- Type: National emergency response contingency
- Location: Cyclone affected areas of Queensland
- Planned by: Emergency Management Queensland (EMQ)
- Objective: Cyclone relief
- Date: 3 February 2011 – 14 February 2011 12pm
- Executed by: Joint Task Force 664
- Casualties: 1 killed

= Operation Yasi Assist =

Operation Yasi Assist was a multi-Service activity by the Australian Defence Force (ADF) as part of the response to Severe Tropical Cyclone Yasi. Coordinated to aid civilian emergency response efforts, at Federal inter-departmental level it was managed by Emergency Management Queensland. It comprised units and personnel from the Royal Australian Navy (RAN), Australian Army, and Royal Australian Air Force (RAAF) operating as Joint Task Force 664 (JTF 664). The operation was initially commanded by Brigadier Stuart Smith, based at Lavarack Barracks in Townsville.

==Activities==
JTF 664 was established on 2 February 2011 to command the ADF units responding to the cyclone. The RAAF provided aeromedical evacuations for 255 patients in Cairns Base Hospital and Cairns Private Hospital on the night of 1–2 February. The operation was described by Queensland Premier Anna Bligh as the largest aeromedical evacuation in Australia's history.

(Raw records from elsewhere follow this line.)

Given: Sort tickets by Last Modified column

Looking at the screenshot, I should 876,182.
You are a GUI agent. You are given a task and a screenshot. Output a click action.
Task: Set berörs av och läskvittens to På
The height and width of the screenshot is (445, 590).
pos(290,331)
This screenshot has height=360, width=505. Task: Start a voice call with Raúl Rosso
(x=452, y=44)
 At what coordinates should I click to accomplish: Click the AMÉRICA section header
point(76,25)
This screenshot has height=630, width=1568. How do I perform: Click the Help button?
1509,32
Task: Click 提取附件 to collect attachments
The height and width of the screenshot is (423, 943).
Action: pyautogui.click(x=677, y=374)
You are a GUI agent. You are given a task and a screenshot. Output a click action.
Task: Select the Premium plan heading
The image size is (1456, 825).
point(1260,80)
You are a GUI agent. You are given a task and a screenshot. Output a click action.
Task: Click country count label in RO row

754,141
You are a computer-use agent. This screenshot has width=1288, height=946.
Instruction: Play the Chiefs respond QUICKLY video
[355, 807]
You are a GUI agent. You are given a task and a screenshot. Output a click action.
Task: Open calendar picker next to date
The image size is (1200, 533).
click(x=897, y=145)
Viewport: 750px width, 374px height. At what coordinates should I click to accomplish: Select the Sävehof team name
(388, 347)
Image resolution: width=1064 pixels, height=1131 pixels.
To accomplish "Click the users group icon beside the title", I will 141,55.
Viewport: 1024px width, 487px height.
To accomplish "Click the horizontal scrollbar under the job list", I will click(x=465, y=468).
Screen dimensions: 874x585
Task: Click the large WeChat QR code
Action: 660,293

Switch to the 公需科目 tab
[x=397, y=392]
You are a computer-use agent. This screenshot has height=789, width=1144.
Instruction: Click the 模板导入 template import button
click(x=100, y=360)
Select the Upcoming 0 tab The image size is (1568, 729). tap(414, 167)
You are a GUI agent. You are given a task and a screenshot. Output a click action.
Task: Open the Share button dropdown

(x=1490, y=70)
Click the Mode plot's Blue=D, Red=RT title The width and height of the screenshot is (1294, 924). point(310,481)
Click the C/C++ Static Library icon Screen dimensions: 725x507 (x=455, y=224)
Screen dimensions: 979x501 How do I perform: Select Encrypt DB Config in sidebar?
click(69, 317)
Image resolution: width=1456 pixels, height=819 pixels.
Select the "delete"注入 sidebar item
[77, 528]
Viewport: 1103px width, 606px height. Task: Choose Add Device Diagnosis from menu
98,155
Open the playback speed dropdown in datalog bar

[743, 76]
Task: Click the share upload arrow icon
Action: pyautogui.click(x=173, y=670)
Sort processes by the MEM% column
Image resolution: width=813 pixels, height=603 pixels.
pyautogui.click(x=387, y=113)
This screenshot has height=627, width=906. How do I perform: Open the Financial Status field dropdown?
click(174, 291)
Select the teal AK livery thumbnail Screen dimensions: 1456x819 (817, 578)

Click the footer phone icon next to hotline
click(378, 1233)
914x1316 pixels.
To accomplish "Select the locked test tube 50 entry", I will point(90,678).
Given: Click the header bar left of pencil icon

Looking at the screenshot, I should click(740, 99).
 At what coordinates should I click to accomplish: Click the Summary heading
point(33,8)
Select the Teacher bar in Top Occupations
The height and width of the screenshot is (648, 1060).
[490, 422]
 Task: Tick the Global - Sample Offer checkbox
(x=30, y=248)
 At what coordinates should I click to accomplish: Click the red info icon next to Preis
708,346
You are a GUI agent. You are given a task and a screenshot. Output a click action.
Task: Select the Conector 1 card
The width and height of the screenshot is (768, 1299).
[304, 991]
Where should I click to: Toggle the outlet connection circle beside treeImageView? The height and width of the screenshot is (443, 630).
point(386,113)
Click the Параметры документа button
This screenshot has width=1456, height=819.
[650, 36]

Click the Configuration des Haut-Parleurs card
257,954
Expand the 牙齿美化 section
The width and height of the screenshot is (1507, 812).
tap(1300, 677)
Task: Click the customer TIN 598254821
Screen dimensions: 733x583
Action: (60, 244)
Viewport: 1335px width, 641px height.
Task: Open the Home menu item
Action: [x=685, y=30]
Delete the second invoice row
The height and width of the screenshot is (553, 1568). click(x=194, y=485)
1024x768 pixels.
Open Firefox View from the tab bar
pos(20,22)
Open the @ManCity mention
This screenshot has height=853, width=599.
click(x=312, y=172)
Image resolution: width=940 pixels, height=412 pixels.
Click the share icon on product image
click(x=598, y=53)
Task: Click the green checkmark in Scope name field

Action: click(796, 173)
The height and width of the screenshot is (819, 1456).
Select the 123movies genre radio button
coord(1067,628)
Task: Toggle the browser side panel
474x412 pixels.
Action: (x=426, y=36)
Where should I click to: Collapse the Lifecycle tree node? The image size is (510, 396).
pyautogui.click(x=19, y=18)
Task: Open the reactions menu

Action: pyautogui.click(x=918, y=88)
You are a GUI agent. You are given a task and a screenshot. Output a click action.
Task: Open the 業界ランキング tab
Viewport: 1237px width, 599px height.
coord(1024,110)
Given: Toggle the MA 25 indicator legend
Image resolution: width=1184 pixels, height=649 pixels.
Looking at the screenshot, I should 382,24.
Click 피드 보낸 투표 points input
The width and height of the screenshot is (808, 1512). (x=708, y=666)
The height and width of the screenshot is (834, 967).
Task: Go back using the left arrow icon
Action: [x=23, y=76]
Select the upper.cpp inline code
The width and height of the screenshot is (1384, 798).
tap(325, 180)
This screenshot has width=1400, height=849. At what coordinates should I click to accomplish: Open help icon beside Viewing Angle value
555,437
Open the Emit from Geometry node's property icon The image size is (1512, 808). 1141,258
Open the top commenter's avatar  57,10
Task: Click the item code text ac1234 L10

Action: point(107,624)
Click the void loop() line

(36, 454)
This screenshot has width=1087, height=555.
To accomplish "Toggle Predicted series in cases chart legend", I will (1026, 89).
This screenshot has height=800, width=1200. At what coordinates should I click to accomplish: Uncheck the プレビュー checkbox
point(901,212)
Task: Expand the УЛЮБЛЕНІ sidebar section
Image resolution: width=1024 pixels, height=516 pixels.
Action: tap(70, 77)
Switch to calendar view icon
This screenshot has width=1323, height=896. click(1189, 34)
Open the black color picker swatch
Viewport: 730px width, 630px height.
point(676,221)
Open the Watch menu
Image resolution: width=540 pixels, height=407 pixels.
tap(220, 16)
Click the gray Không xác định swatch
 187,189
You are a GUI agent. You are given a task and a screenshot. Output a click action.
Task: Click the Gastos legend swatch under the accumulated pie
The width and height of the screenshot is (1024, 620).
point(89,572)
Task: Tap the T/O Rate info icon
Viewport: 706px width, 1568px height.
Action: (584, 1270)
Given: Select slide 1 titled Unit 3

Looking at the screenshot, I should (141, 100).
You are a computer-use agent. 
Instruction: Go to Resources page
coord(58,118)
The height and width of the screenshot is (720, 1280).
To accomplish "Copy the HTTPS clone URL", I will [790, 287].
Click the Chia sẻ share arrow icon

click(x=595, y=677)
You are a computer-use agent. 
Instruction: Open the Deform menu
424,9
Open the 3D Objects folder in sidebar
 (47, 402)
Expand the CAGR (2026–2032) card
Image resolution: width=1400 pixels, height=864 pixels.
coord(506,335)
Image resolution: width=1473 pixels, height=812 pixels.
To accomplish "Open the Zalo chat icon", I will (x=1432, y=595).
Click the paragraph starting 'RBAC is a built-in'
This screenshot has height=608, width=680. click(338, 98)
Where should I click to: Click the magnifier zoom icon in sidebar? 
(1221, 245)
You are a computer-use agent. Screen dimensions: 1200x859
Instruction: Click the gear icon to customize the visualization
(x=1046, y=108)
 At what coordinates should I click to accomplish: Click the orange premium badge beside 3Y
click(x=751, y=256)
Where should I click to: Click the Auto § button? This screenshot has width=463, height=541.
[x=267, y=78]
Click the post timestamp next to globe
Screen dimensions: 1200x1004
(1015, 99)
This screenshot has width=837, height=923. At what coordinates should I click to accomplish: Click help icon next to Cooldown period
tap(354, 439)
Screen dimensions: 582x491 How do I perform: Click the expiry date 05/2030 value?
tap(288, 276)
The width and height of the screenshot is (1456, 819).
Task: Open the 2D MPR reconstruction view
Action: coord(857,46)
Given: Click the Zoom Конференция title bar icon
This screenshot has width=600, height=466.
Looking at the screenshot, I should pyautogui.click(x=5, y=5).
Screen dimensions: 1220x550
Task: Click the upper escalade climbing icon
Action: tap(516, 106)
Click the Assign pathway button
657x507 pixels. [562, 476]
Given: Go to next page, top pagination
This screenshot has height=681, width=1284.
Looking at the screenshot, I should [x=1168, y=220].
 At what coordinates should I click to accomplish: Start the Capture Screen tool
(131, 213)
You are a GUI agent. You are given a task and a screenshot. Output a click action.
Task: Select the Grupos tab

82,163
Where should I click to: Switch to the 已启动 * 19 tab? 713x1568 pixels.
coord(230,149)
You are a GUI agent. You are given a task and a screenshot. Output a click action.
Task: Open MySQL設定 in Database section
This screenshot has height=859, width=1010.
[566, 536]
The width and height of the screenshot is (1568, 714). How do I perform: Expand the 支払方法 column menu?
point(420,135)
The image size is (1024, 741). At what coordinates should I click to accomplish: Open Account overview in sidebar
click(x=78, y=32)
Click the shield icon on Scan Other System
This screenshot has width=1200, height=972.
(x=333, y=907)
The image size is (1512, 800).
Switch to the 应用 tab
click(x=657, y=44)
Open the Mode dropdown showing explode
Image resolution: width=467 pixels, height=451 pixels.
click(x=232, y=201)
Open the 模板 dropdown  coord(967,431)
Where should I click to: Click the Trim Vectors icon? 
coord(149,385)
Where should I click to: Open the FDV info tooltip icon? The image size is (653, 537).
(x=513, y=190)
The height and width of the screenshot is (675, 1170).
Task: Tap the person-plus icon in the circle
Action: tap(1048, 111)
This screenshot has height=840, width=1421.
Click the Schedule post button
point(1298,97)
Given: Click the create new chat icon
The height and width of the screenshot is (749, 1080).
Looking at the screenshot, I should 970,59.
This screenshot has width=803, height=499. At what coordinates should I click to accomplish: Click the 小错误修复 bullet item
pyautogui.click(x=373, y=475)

By 9 February, one week after the cyclone, the ADF had deployed 1,200 personnel to affected regions with another 400 outside those regions providing air transport and aerial survey. An AP-3C Orion configured for Defence Imagery and Geospatial Organisation aerial survey mapped the damage across a wide area of Queensland. The Army Aviation Corps deployed four S70A-9 Black Hawk, one CH-47D Chinook and three NH90 helicopters. Army engineers deployed to coastal towns by LCM-8 and LARC-V landing craft as roads were blocked by debris. Engineers cleared 230 km of roads in the first week.

The hydrographic survey ship HMAS Benalla surveyed the port of Townsville for submerged debris, allowing the port to reopen three days after the cyclone.

The Landing Craft Heavy, HMAS Brunei under the command of LCDR Carl Jordan, RAN was Force Assigned immediately after the cyclone had made landfall and sailed from Cairns to Townsville to embarked Army engineers and equipment for offload at Mourilyan Harbour in support of Disaster relief operations.

The heavy landing ship HMAS Tobruk, in dry dock for major repairs, was rushed back into service to assist in logistic support.